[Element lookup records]
###

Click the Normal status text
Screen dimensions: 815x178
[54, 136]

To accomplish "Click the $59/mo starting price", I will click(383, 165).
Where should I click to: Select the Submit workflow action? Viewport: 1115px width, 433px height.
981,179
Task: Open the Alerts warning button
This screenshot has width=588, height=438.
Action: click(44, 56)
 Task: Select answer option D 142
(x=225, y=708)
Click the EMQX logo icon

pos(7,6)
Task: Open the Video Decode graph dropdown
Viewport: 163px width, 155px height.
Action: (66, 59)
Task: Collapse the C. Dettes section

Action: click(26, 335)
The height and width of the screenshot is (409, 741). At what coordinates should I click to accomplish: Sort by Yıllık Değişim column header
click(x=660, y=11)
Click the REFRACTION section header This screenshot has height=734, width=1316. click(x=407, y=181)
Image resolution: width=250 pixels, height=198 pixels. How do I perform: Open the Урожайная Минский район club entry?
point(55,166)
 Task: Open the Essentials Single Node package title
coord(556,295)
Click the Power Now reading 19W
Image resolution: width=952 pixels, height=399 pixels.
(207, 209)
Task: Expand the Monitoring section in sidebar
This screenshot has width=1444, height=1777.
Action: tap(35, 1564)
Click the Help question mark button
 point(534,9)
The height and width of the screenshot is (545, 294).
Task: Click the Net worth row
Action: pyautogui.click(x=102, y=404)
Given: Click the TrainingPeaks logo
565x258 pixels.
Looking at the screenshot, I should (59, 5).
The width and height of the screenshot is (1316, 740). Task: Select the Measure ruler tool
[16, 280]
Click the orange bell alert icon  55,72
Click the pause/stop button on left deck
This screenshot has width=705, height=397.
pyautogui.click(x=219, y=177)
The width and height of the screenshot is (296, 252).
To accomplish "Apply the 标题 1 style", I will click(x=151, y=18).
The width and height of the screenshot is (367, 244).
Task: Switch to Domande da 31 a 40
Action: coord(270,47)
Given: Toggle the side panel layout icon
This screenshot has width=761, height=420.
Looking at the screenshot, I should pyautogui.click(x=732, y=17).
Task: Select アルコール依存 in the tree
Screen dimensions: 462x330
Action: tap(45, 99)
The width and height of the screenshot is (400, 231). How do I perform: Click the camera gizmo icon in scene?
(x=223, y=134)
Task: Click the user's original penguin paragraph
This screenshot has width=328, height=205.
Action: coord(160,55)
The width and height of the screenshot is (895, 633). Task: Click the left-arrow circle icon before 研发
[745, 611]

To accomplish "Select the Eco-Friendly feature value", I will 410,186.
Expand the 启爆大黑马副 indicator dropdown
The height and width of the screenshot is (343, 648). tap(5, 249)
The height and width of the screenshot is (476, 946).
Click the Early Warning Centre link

###

REQUIREMENT
Copy the whole listing above line by line, changing nothing.

EXPECTED ANSWER
Click the Normal status text
Screen dimensions: 815x178
[54, 136]

To accomplish "Click the $59/mo starting price", I will click(383, 165).
Where should I click to: Select the Submit workflow action? Viewport: 1115px width, 433px height.
981,179
Task: Open the Alerts warning button
This screenshot has width=588, height=438.
Action: click(44, 56)
 Task: Select answer option D 142
(x=225, y=708)
Click the EMQX logo icon

pos(7,6)
Task: Open the Video Decode graph dropdown
Viewport: 163px width, 155px height.
Action: (66, 59)
Task: Collapse the C. Dettes section

Action: click(26, 335)
The height and width of the screenshot is (409, 741). At what coordinates should I click to accomplish: Sort by Yıllık Değişim column header
click(x=660, y=11)
Click the REFRACTION section header This screenshot has height=734, width=1316. click(x=407, y=181)
Image resolution: width=250 pixels, height=198 pixels. How do I perform: Open the Урожайная Минский район club entry?
point(55,166)
 Task: Open the Essentials Single Node package title
coord(556,295)
Click the Power Now reading 19W
Image resolution: width=952 pixels, height=399 pixels.
(207, 209)
Task: Expand the Monitoring section in sidebar
This screenshot has width=1444, height=1777.
Action: tap(35, 1564)
Click the Help question mark button
 point(534,9)
The height and width of the screenshot is (545, 294).
Task: Click the Net worth row
Action: pyautogui.click(x=102, y=404)
Given: Click the TrainingPeaks logo
565x258 pixels.
Looking at the screenshot, I should (59, 5).
The width and height of the screenshot is (1316, 740). Task: Select the Measure ruler tool
[16, 280]
Click the orange bell alert icon  55,72
Click the pause/stop button on left deck
This screenshot has width=705, height=397.
pyautogui.click(x=219, y=177)
The width and height of the screenshot is (296, 252).
To accomplish "Apply the 标题 1 style", I will click(x=151, y=18).
The width and height of the screenshot is (367, 244).
Task: Switch to Domande da 31 a 40
Action: coord(270,47)
Given: Toggle the side panel layout icon
This screenshot has width=761, height=420.
Looking at the screenshot, I should pyautogui.click(x=732, y=17).
Task: Select アルコール依存 in the tree
Screen dimensions: 462x330
Action: tap(45, 99)
The width and height of the screenshot is (400, 231). How do I perform: Click the camera gizmo icon in scene?
(x=223, y=134)
Task: Click the user's original penguin paragraph
This screenshot has width=328, height=205.
Action: coord(160,55)
The width and height of the screenshot is (895, 633). Task: Click the left-arrow circle icon before 研发
[745, 611]

To accomplish "Select the Eco-Friendly feature value", I will 410,186.
Expand the 启爆大黑马副 indicator dropdown
The height and width of the screenshot is (343, 648). tap(5, 249)
The height and width of the screenshot is (476, 946).
Click the Early Warning Centre link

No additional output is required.